Avant les stades et les tournées internationales, il y a Cansado. C’est dans cette cité minière de Nouadhibou, construite par la SNIM pour loger ses ouvriers, que grandit Brahim N’Dongo. Celui que la Mauritanie connaît aujourd’hui sous le nom de BRMX.

Un enfant de Cansado

Brahim naît le 27 juillet 1996. Sa famille appartient à la lignée pulaar Torodo, connue pour ses érudits religieux et ses marabouts. Très tôt, il reçoit une éducation coranique : il fréquente l’école coranique, apprend la récitation et la maîtrise du Coran. On le destine d’abord à une voie religieuse.

L’enfance se passe dans les rues de Cansado. Après les cours, il s’occupe du bétail de son père et fait le tour des maisons pour récupérer les restes des repas. Un petit berger urbain. Brillant à l’école coranique comme à l’école française, il se découvre aussi une passion pour le football, au point de devenir l’un des meilleurs joueurs de sa région.
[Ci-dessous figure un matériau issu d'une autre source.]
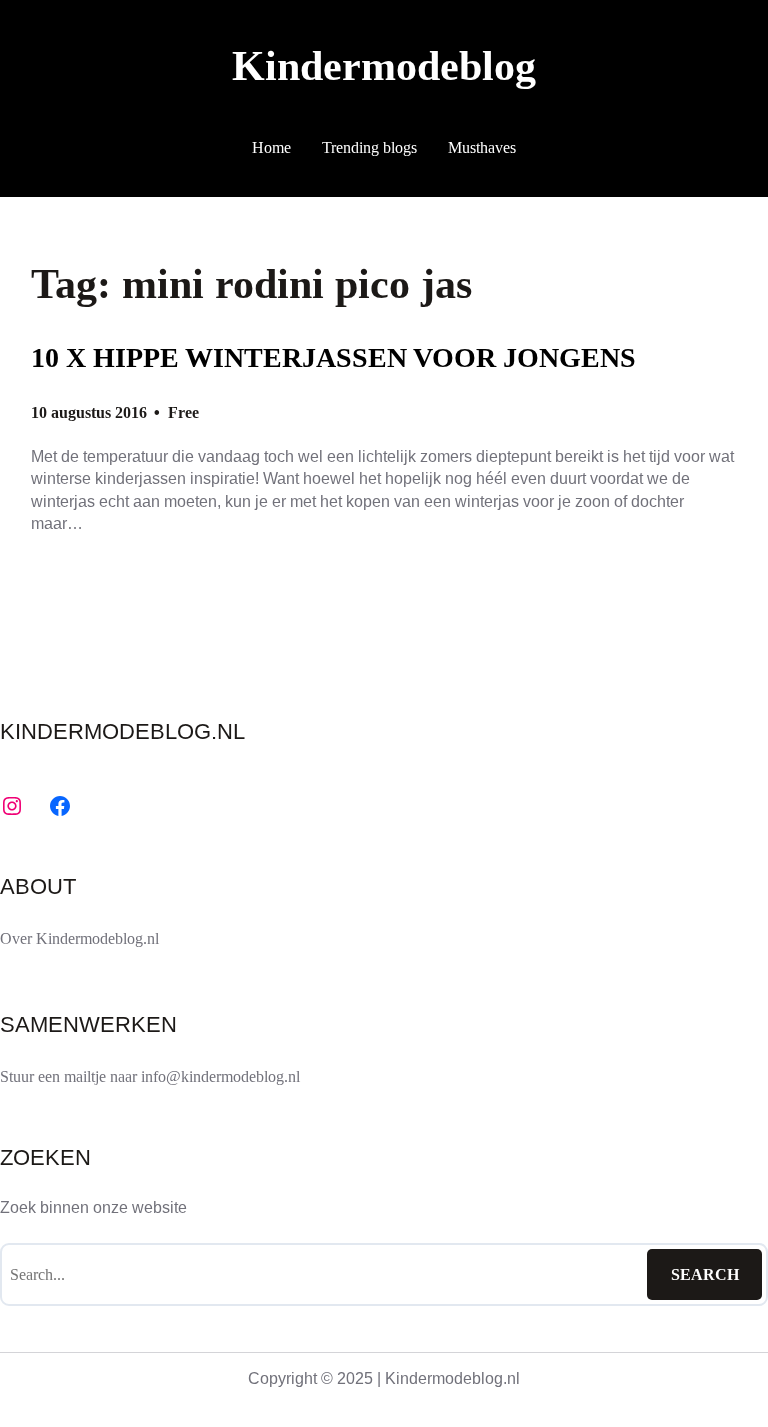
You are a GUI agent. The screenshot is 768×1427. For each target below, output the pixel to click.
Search (705, 1274)
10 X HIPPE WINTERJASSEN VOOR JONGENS (333, 357)
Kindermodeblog (384, 65)
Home (271, 147)
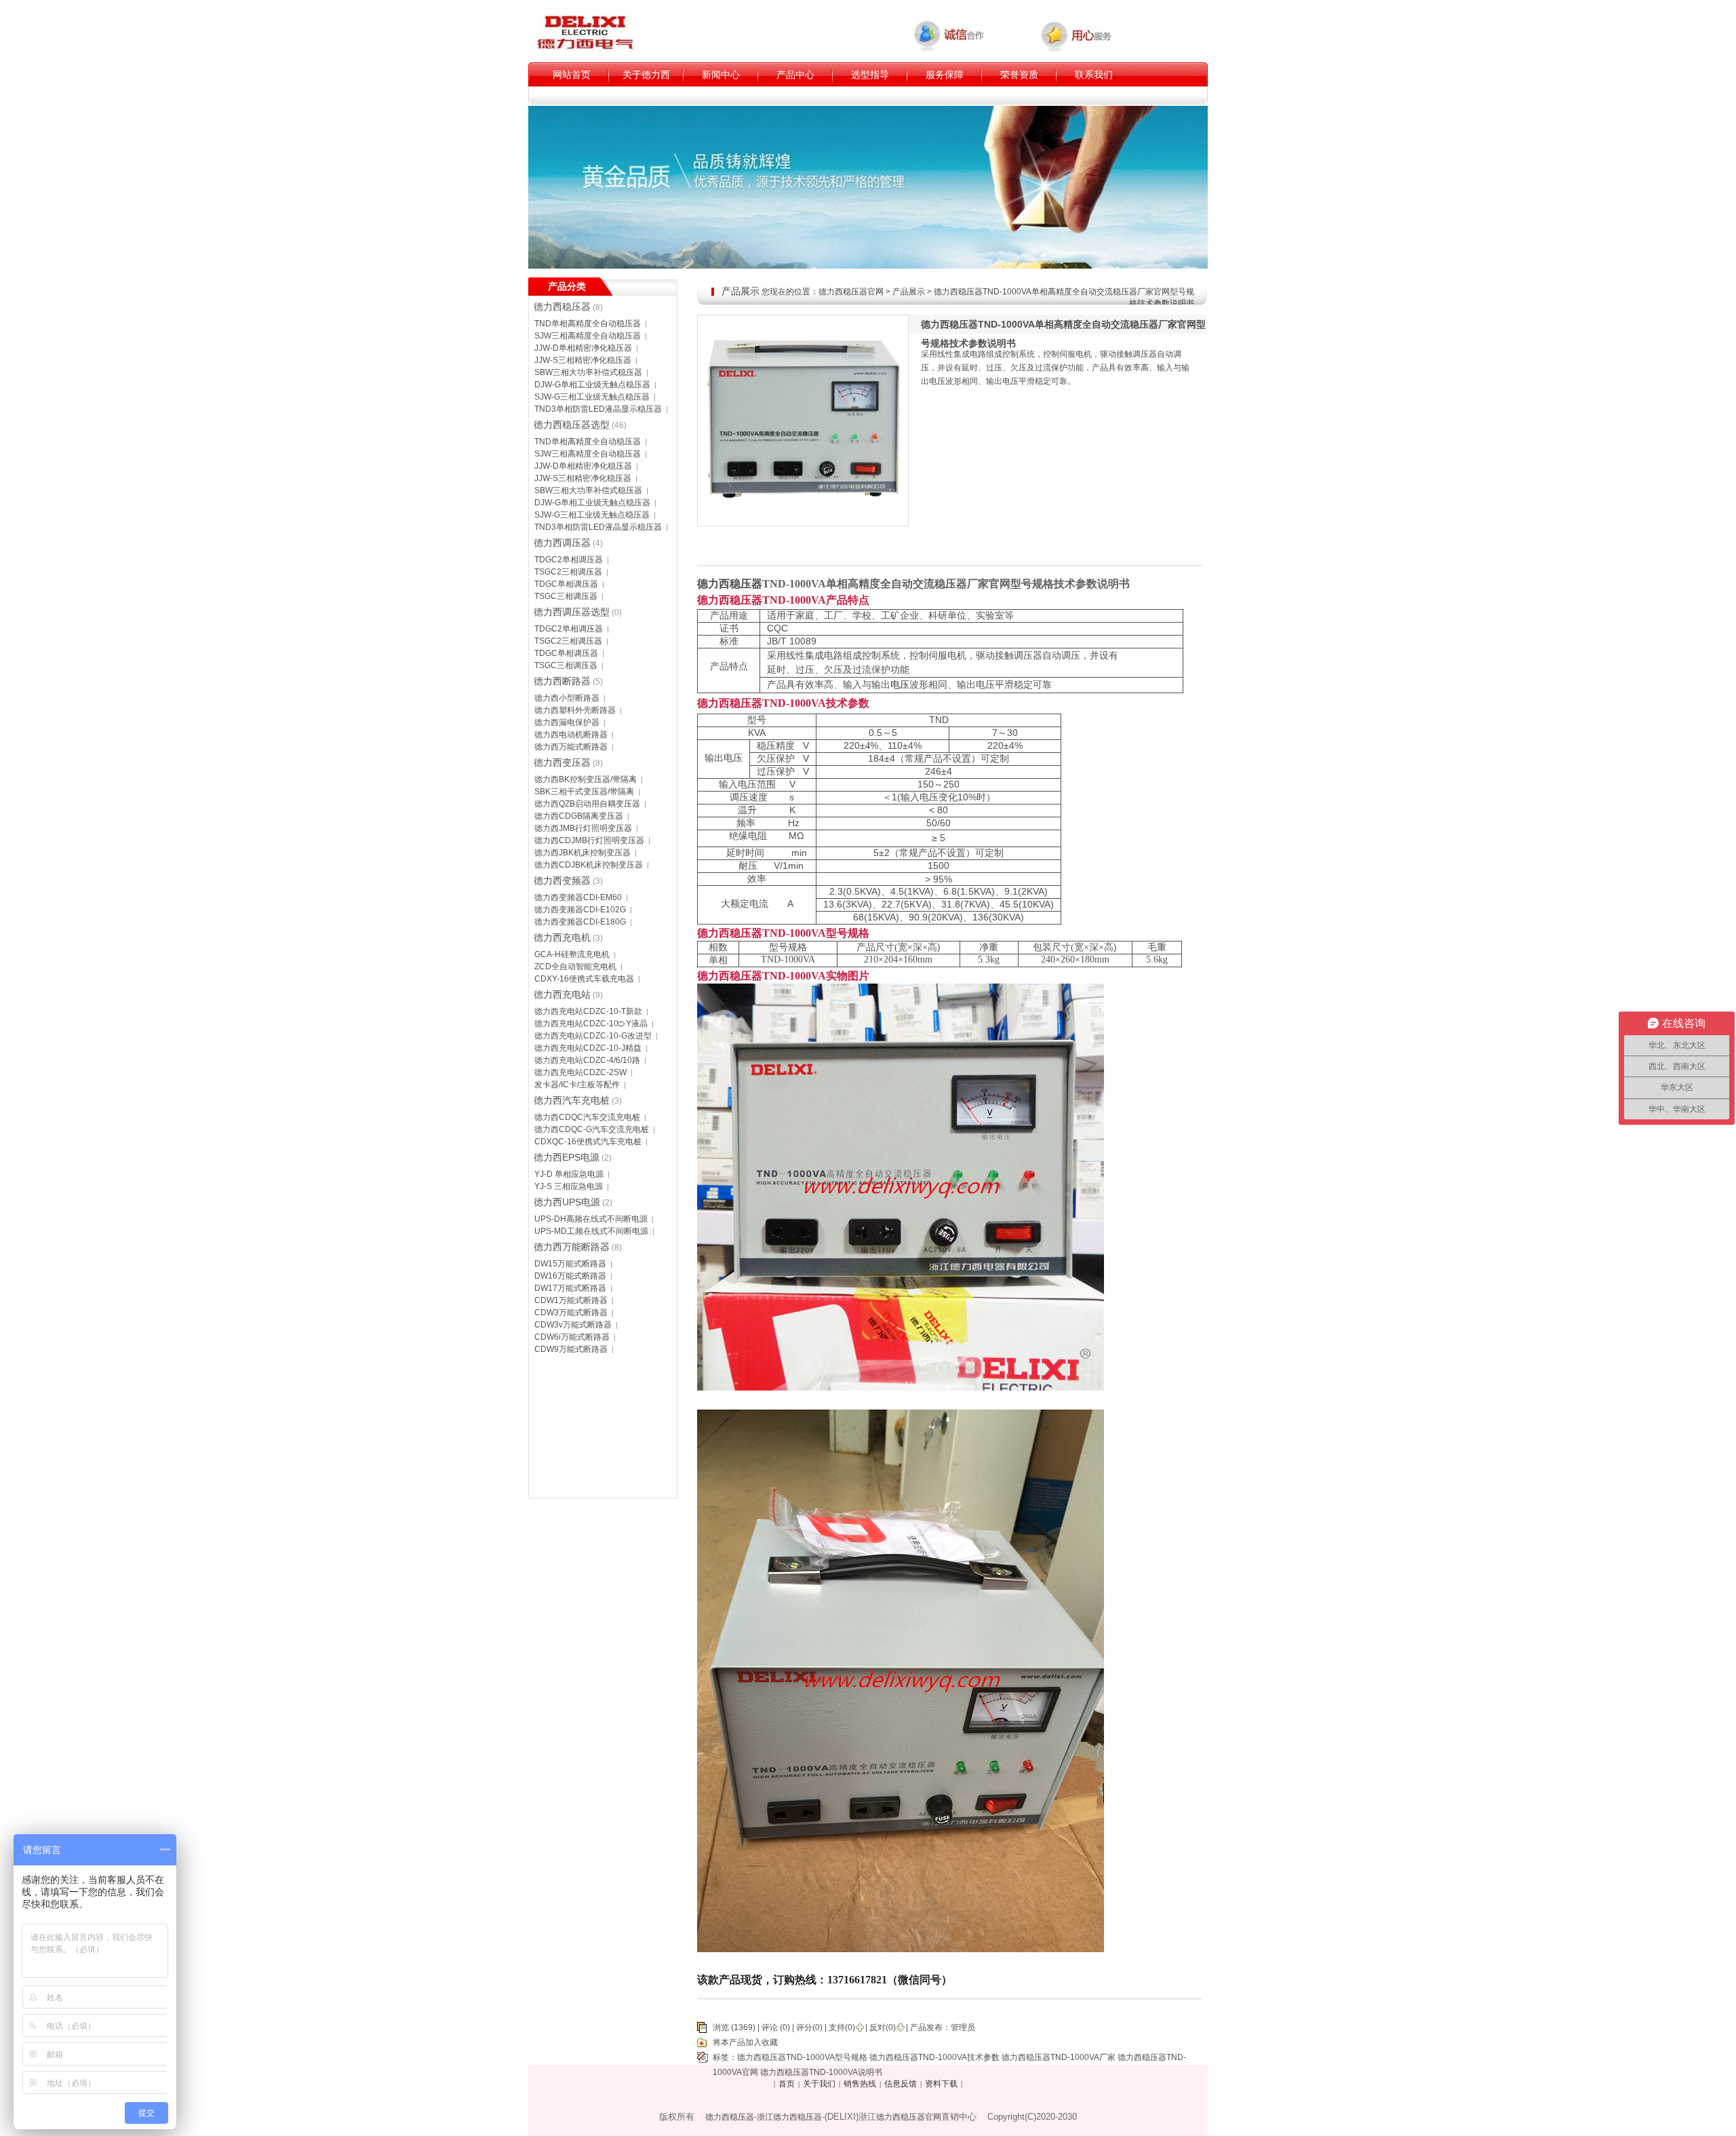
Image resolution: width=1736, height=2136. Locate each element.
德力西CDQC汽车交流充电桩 (587, 1117)
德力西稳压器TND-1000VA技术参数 (934, 2057)
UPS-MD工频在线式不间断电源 (591, 1231)
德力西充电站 (562, 994)
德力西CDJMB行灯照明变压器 (589, 840)
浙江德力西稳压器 (789, 2117)
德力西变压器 (562, 762)
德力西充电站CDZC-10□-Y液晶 (591, 1023)
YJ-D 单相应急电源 (569, 1174)
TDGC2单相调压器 (568, 559)
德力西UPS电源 (567, 1202)
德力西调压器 (562, 542)
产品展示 (908, 291)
Une passion qui finit par l’éloigner des études, jusqu’à ce qu’on lui interdise les terrains pour qu’il se recentre.

Les débuts, et une rencontre décisive

En 2012, il commence la musique au sein du groupe BDL Crew, aux côtés de Doul et Lass. À l’époque, son nom de scène est BRMS. Le collectif sort l’EP Harre Hadde Succès, produit par Aimelody Records.

C’est là qu’il croise Jah Mil, producteur canado-mauritanien revenu au pays pour pousser les jeunes talents. La rencontre change tout. Jah Mil le fait travailler sur sa voix, son écriture, sa culture générale.

Le chemin n’est pas simple pour autant. Sa famille, attachée aux traditions religieuses, voit d’un mauvais œil cette carrière dans le rap. Le convaincre prend du temps. En 2018, il remporte le prix Découverte du Festival Assalamalekum. C’est sa première vraie reconnaissance à l’échelle nationale.

De BRMS à BRMX

2019 marque le lancement de sa carrière solo avec l’EP Sigorigo. Suivent la mixtape Laisse Parler Le Talent (2020), quinze titres en solo sans aucun featuring, puis le pré-album 10menxion en 2022. Vingt-trois titres, une vraie stratégie de communication, un vernissage qui expose ses punchlines comme des œuvres, un panel sur la place de la musique dans l’identité mauritanienne. Le projet lui vaut le trophée de la Meilleure Mixtape aux Grammys Koode Hip-Hop et fédère une communauté qu’il surnomme les Jarabiyankoobe.

C’est aussi le moment où il change de nom. BRMS devient BRMX. Le « S » remplacé par le « X » : une nouvelle identité, et l’envie d’être un meneur dans son domaine.

La bascule

En août 2023, il signe avec le label Boosoya Music et sort dans la foulée l’EP Transition. Puis vient Jololel, en octobre 2024 : son premier album studio, distribué en exclusivité via une application mobile, une première en Mauritanie. Le concert de lancement à l’Institut français affiche complet. Face à l’engouement, il organise un mois plus tard un concert au Stade olympique de Nouakchott, et devient le premier artiste mauritanien à produire son propre spectacle dans cette enceinte.

En 2025, il passe les frontières : le CICES de Dakar, puis la tournée African Culture Festival, à Bruxelles et à Paris. En 2026 arrive Martaba, son deuxième album, accompagné d’une tournée sur trois continents.

De Cansado aux scènes d’Europe et d’Amérique du Nord, le parcours tient en une idée. Un gamin qu’on destinait à une voie toute tracée, et qui a fini par tracer la sienne.